Crime, Zoso and Jamaican Politics

It is a fact that crime is Jamaica’s biggest development challenge. My adult experience as a Jamaican is built around a consciousness of a worsening crime situation and an acceptance that in my lifetime I will not see any significant change in the reality of crime and in particular Jamaica’s murder rate. I have accepted it, we cannot break the back of the crime monster in Jamaica.

Like most Jamaicans, I know that the solution to the crime problem is not solely located in improved policing, or an effective judicial system. It is in fact a combination of several critical influencers, chief among them a response to poverty, and all its attendant evils. Like most Jamaicans I have also come to recognize that the work needed to ‘break the back’ of the crime problem is not one that government and oppositon is willing to do. Jamaica’s history, tells an intriquing tale of political parties and politicians being critical players in the perpetuation of the intractable crime problem. They are players because they benefit, it keeps them in power. How can a political leader justify the existence of garrisons in the ways they have emerged in Jamaican politics? Better yet how can they lead such a constituency and not know they have lost credibility?

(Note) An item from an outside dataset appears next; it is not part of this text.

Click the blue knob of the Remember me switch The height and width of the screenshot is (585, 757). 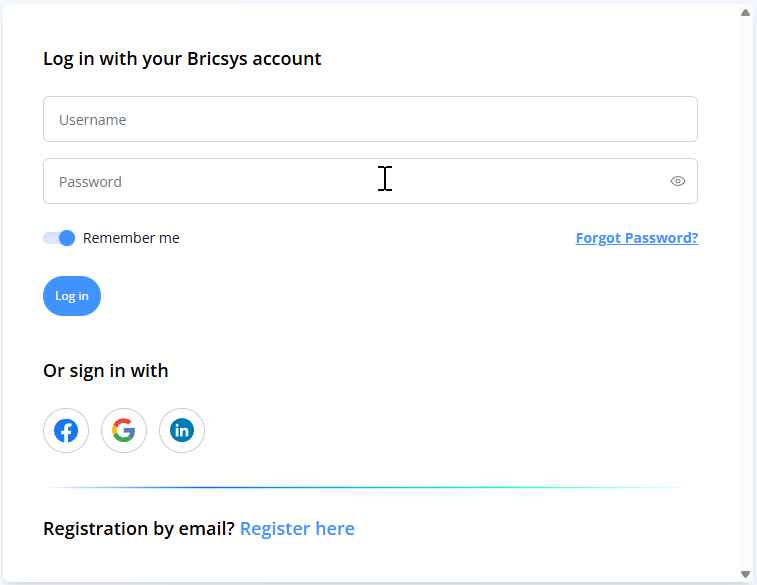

So my take on the recent Zone of Special Operations (ZOSO). I like most Jamaicans hoped and prayed it would work, it would result in less murders and violent crime. I was particularly excited by the social intervention plan and wanted to be excited at the prospects of a social intervention plan that would strike at the heart of poverty, marginalization, hopelessness and would re-inspire those of us who have learnt that it is perhaps best to stop hoping.

ZOSO is strong on the policing part, even if it is not the kind of policing that would help to solve the problem. But it is weak on social intervention, I am still waiting to be impressed, it cannot be a fair or an expo where the government agencies go into a ZOSO and hand out pamphlets and make powerpoint presentations.

I am waiting on the social interventon plan this is what will make the difference, but it will only make a difference if it speaks to transforming people’s lifes.